January 6, 2020 - With school resuming after winter break, AAA Oklahoma warns drivers to be especially vigilant for pedestrians before and after school hours. Between 2000 and 2010 in the U.S., nearly one-third of the child pedestrian fatalities – a total of 1,200 – occurred between 3 and 7 p.m. Some 13 percent of school children walk or bike to school.
“It’s up to adult drivers to watch out for children walking and biking to and from school,” said Leslie Gamble, spokesman for AAA Oklahoma. “That includes those getting out of cars in school parking lots which can be particularly dangerous when many are entering and leaving.”
With shorter winter days, students are more likely to be walking before or after daylight hours. “It’s so important to consciously think about the chance that a person may be walking on the road you are driving,” Gamble said. “Be sure your windshield is totally cleared of ice or moisture.

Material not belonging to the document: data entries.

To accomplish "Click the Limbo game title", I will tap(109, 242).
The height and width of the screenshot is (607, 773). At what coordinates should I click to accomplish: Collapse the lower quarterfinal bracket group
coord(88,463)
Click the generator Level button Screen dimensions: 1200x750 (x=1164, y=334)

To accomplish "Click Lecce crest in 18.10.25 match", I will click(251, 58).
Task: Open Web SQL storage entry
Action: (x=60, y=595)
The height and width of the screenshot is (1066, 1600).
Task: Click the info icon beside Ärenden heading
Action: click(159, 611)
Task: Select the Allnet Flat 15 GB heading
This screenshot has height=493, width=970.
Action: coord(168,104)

Then, watch for movement as you drive because often clothing is dark and it’s difficult to distinguish pedestrians from the darkness.”
AAA offers six steps to keep students safe as they return to school from the holiday break:
- Slow down. Speed limits in school zones are reduced for a reason. A pedestrian struck by a vehicle traveling at 25 mph is nearly two-thirds less likely to be killed compared to a pedestrian struck by a vehicle traveling just 10 mph faster.
- Eliminate distractions. Children often cross the road unexpectedly and may emerge suddenly between two parked cars. Research shows that taking your eyes off the road for just two seconds doubles your chances of crashing. Put down the phone.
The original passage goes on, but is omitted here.